23:16 imirkin_: yeah that's bad :)
23:16 imirkin_: don't do that ;)
23:16 imirkin_: this == 0x78 can't end well
23:16 karolherbst: :)
23:17 karolherbst: I was on my nir branch, dunno if cwabbott_s patch could cause this
23:17 karolherbst: retesting with master
23:17 karolherbst: but I think I know that issue
23:17 imirkin_: iirc you have a bunch of cts patches too
23:17 imirkin_: or not on that branch?
23:18 karolherbst: no, I don't
23:23 karolherbst: okay, it also crashes on plain master
23:24 imirkin_: yaaay
23:25 karolherbst: mhh at least I know in which node it crashes
23:25 karolherbst: maybe there is something obvious
23:27 karolherbst: valgrind is annoyed
23:27 imirkin_: good
23:27 karolherbst: ohhh yeah
23:27 karolherbst: that is bad
23:27 karolherbst: invalid read in getUniqueInsn :)

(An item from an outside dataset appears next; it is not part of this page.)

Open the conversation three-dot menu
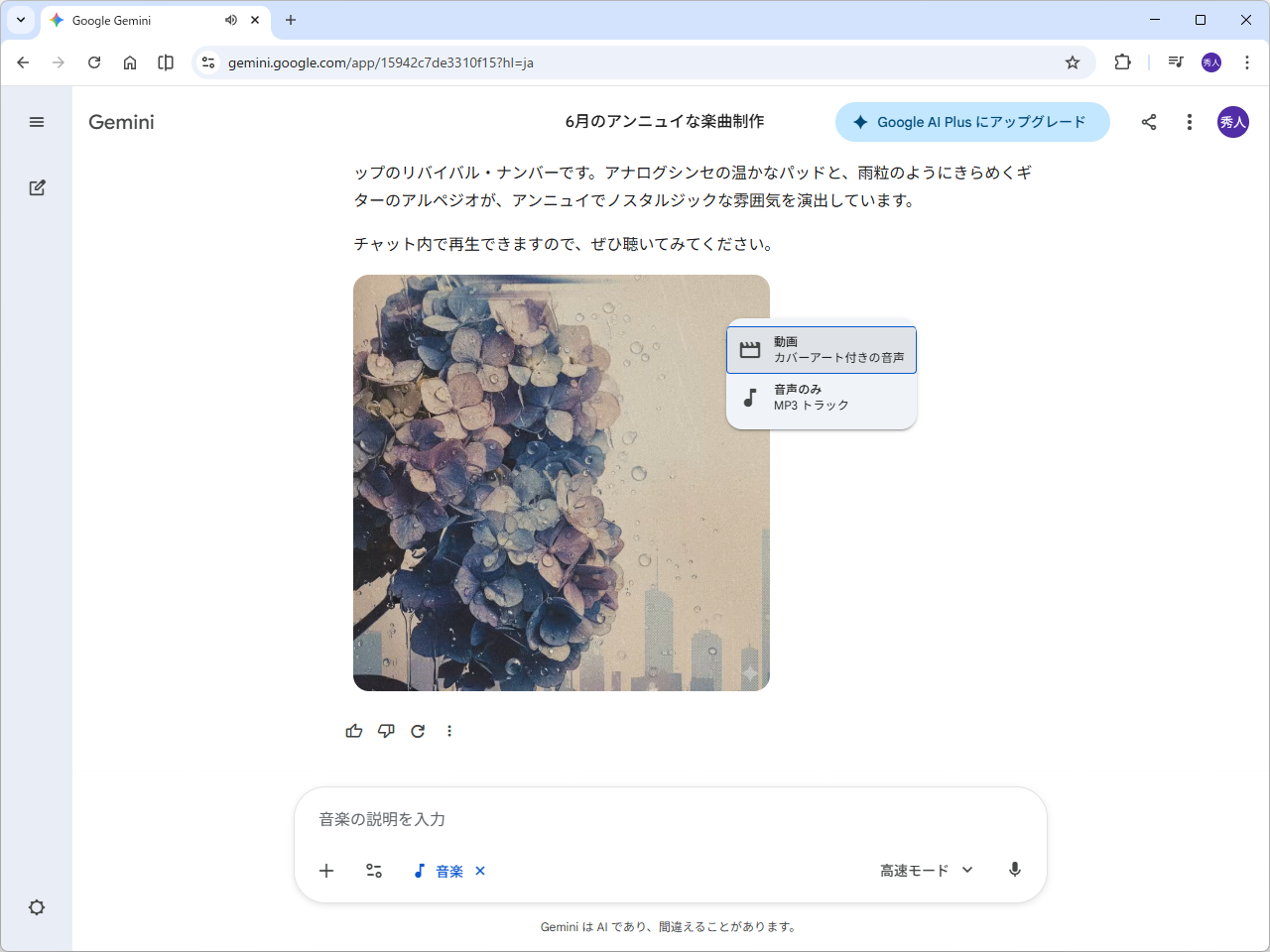 click(x=1189, y=122)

23:27 karolherbst: https://gist.githubusercontent.com/karolherbst/fac3e49c174929480df008ce90a62779/raw/3a534ff06a9c466d5bd7bbaab8f809dbc4c188a2/gistfile1.txt
23:31 karolherbst: uhm
23:33 karolherbst: imirkin_: some bug inside the spillCodeInserter
23:33 karolherbst: it deletes an instruction allthough something still references one of its values
23:34 karolherbst: well has to be the def
23:34 imirkin_: yeah
23:34 imirkin_: that can happen :(
23:34 karolherbst: I will put an assert
23:34 imirkin_: i've been trying to figure out how to fix those issues for a long time
23:34 imirkin_: i know what the issue is...
23:35 imirkin_: i just don't know how to fix it
23:35 imirkin_: first part of this was a sad attempt at defeating it: https://github.com/imirkin/mesa/commit/0eddaaea62d8ef150720e87cb8d2ad2f4e4095bf
23:36 imirkin_: (second part should not have made it in there ... dunno what i was testing)

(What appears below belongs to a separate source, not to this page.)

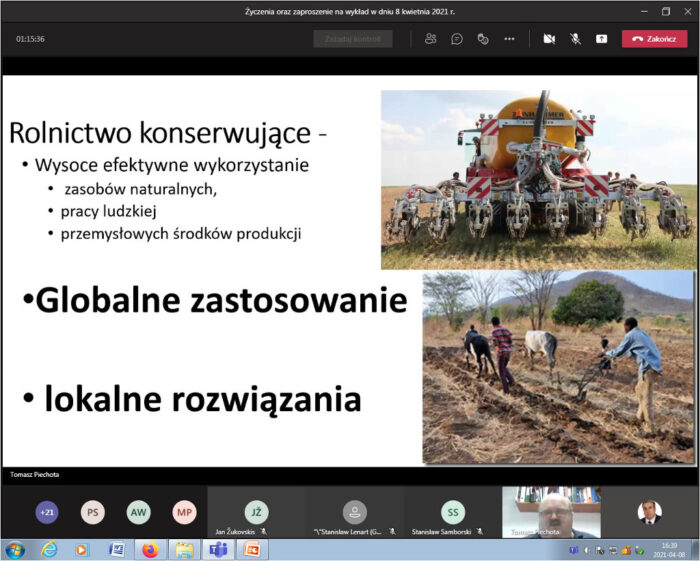This screenshot has height=561, width=700.
Task: Show the participants list
Action: (430, 39)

23:36 karolherbst: ahh mhh
23:36 karolherbst: I think this patch causes some errors elsewhere though
23:37 imirkin_: aka "sad attempt"
23:38 karolherbst: I put an assert(insn->getDef(0)->uses.empty()); but it didn't trigger
23:39 karolherbst: :(
23:39 imirkin_: it's tricksy
23:39 imirkin_: i don't fully remember the situation by now
23:40 imirkin_: i just remember being greatly saddened
23:40 karolherbst: ohh, I have an idea
23:40 imirkin_: the main issue is around how RIG node merging is done
23:40 karolherbst: wow, that would be ugly
23:40 imirkin_: and especially *unmerging*
23:40 imirkin_: the unmerging is terminally broken
23:40 imirkin_: and i'm not sure hwo to fix it
23:40 imirkin_: (and you do unmerging when spilling)
23:41 karolherbst: ha
23:41 karolherbst: insn->getDef(d)->defs.size() == 1 should be true before removing an instruction, no?
23:41 imirkin_: but it's not
23:41 karolherbst: exactly
23:41 imirkin_: because of the unmerge fail.
23:42 karolherbst: mhh
23:42 karolherbst: I am wondering about that actually
23:46 karolherbst: uhm...
23:46 karolherbst: imirkin_: should the spillCodeInserter be doing _anything_ with phi instructions?
23:47 karolherbst: "1511: phi u32 %r3471 %r3470 %r3802 (0)" is the instruction it tries to delete
23:48 karolherbst: mhh wait, actually it makes kind of sense... but
23:49 imirkin_: it's a merged node
23:49 imirkin_: note that it goes through ALL the defs
23:49 imirkin_: and it skips the fake one
23:49 imirkin_: fake ones*
23:54 karolherbst: mhh weird
23:54 karolherbst: there is noting actually using that def though
23:55 imirkin_: unlikely.
23:55 imirkin_: post-RA is confusing.
23:56 karolherbst: I mean, the instructions using that were already fixed by reading from lmem
23:57 imirkin_: yes
23:57 imirkin_: that is correct.
23:57 imirkin_: it's a really annoying issue.
23:57 mooch2: mwk, which hardware are you emulating in your harddoom branch?
23:58 karolherbst: imirkin_: I hope it isn't something silly like phi defs are stored in some list and we don't clean that up when spilling phi defs?
23:58 imirkin_: it's tricky
23:58 imirkin_: i won't be able to explain it over irc
23:59 imirkin_: you need to do a lot of debugging to get a proper understanding of what's going on
23:59 imirkin_: but ... trust me when i say it's the unspill that's broken
23:59 imirkin_: despite anything else that you might see.